When he was hired at Liberty, Walz said, they had seen his capabilities working on films. Since 2012, he has been a part of five feature-length films in different facets.
As a kid, Walz and his siblings were encouraged by their parents to play the piano. Walz started playing at 5 years old and continued to play instruments through high school. He played in the Egg Harbor Township High School marching band.
“It was a new experience for us,” said Jim Walz, James’ father. Jim and James’ mother, Dana, would travel all over for sports games where James would perform. “Almost like a sport. (But) it kept us together as a family.”

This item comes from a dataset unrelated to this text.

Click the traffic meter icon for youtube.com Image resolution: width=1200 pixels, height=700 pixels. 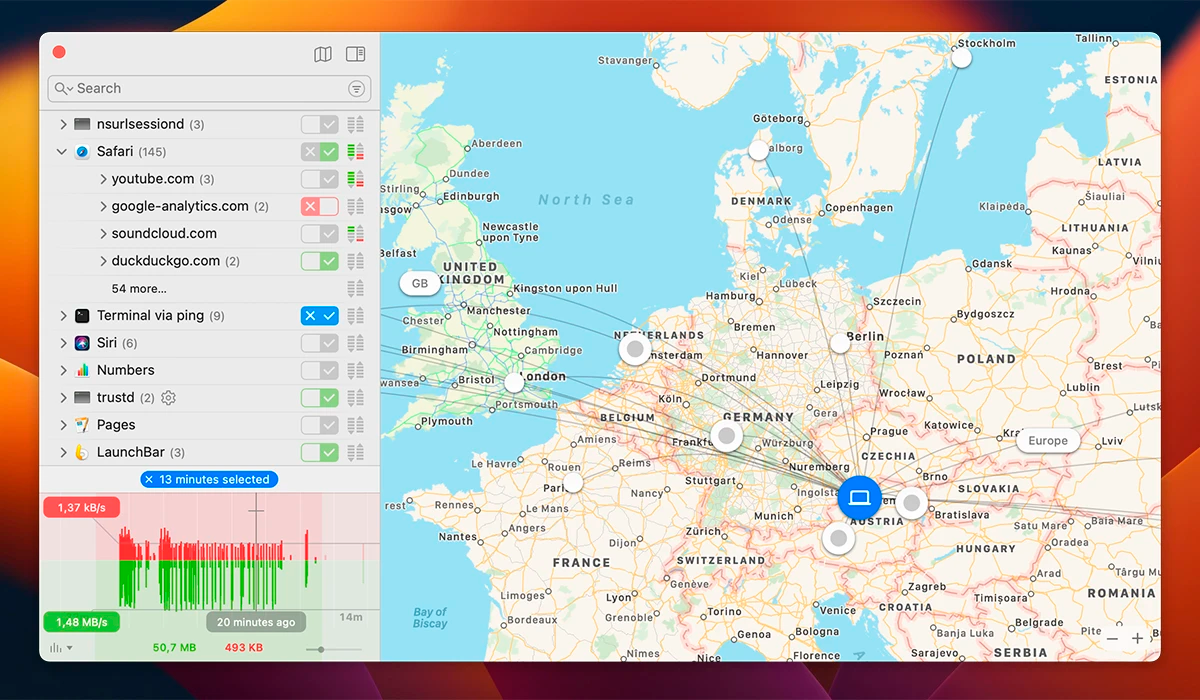click(x=355, y=180)
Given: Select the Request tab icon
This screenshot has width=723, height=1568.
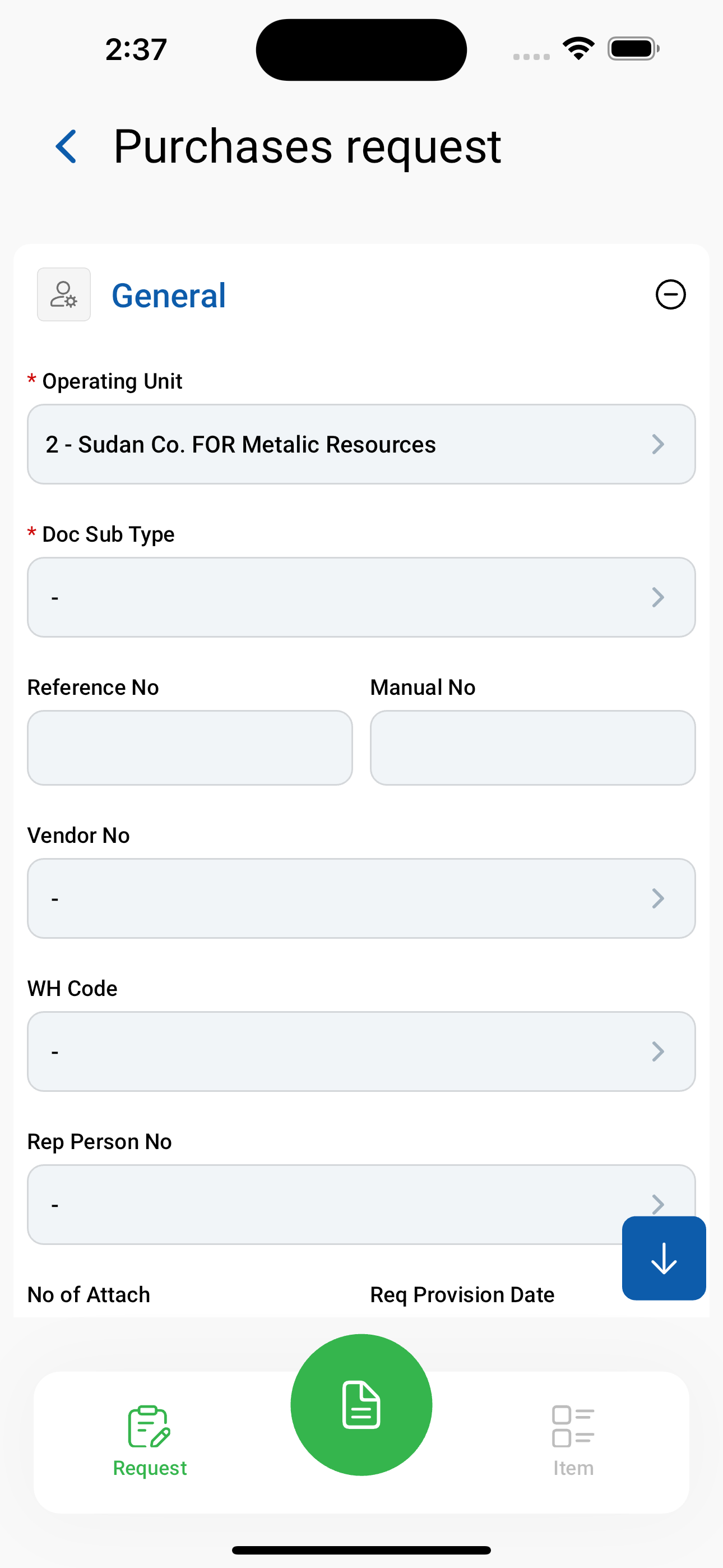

Walz also performed in a band called Six Chasing Seven.
Jim Walz remembers after high school he toured colleges — a total of 17 — with James as he performed for different universities for admittance.
“Some were very critical, but Liberty University treated him like he was already part of the program,” he said.
Since his acceptance to the university, and becoming an assistant professor and scoring multiple films, Walz went into “Extraordinary” as the sole musical contributor. He found influences with German composers such as Ludwig van Beethoven and Johann Muller.
The score took about three months, Walz said, and consisted of him playing piano as well as converting piano to orchestral instruments through a computer. Six Chasing Seven reunited to contribute to the movie.
He said “Extraordinary” was his most daunting task yet.
“This was probably the hardest film I had to score,” Walz said. “There are so many different themes and landscapes across the country from the Grand Canyon to the Hoover Dam. I had to find the right feel for those particular landmarks.”
On Thursday evening, James and Lindsey Walz enjoyed the show’s premiere with posters hanging on the walls and long lines of people waiting for tickets.
And in Mays Landing, Jim and Dana Walz were grabbing tickets in a much shorter line. But close friends came out to hear the Walzes’ son’s music.
Jim Walz said he and his wife were excited for the premiere.
“It’s something we don’t really get involved with until we come here and see the movie,” he said. “We really pay attention to the music because it’s what he’s involved with mostly.”